## [Exercise brief]
Each entry below has to be written out again without any change.

Extracted records:
══════

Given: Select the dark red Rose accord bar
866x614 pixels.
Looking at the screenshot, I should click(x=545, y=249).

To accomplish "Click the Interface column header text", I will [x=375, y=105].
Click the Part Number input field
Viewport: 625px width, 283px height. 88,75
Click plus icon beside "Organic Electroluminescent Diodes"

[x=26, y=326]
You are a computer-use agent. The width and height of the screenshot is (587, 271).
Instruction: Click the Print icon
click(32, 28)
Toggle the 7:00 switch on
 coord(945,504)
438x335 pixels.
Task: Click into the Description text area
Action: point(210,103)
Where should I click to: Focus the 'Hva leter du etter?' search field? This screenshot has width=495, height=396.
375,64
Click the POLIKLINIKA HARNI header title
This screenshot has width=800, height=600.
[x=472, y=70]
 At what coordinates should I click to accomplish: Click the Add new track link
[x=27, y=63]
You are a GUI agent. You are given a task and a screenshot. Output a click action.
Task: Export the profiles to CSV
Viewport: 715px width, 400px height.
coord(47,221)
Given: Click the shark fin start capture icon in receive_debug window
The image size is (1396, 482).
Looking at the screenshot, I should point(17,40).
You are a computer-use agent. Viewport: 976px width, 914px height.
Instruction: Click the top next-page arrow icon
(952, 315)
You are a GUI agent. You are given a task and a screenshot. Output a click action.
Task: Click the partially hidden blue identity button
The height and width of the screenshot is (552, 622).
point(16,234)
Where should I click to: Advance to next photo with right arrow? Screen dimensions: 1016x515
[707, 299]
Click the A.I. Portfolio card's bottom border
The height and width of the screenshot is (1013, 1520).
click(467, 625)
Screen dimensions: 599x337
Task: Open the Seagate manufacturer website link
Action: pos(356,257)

══════

## [Solution for this exercise]
Given: Select the dark red Rose accord bar
866x614 pixels.
Looking at the screenshot, I should click(x=545, y=249).

To accomplish "Click the Interface column header text", I will [x=375, y=105].
Click the Part Number input field
Viewport: 625px width, 283px height. 88,75
Click plus icon beside "Organic Electroluminescent Diodes"

[x=26, y=326]
You are a computer-use agent. The width and height of the screenshot is (587, 271).
Instruction: Click the Print icon
click(32, 28)
Toggle the 7:00 switch on
 coord(945,504)
438x335 pixels.
Task: Click into the Description text area
Action: point(210,103)
Where should I click to: Focus the 'Hva leter du etter?' search field? This screenshot has width=495, height=396.
375,64
Click the POLIKLINIKA HARNI header title
This screenshot has width=800, height=600.
[x=472, y=70]
 At what coordinates should I click to accomplish: Click the Add new track link
[x=27, y=63]
You are a GUI agent. You are given a task and a screenshot. Output a click action.
Task: Export the profiles to CSV
Viewport: 715px width, 400px height.
coord(47,221)
Given: Click the shark fin start capture icon in receive_debug window
The image size is (1396, 482).
Looking at the screenshot, I should point(17,40).
You are a computer-use agent. Viewport: 976px width, 914px height.
Instruction: Click the top next-page arrow icon
(952, 315)
You are a GUI agent. You are given a task and a screenshot. Output a click action.
Task: Click the partially hidden blue identity button
The height and width of the screenshot is (552, 622).
point(16,234)
Where should I click to: Advance to next photo with right arrow? Screen dimensions: 1016x515
[707, 299]
Click the A.I. Portfolio card's bottom border
The height and width of the screenshot is (1013, 1520).
click(467, 625)
Screen dimensions: 599x337
Task: Open the Seagate manufacturer website link
Action: pos(356,257)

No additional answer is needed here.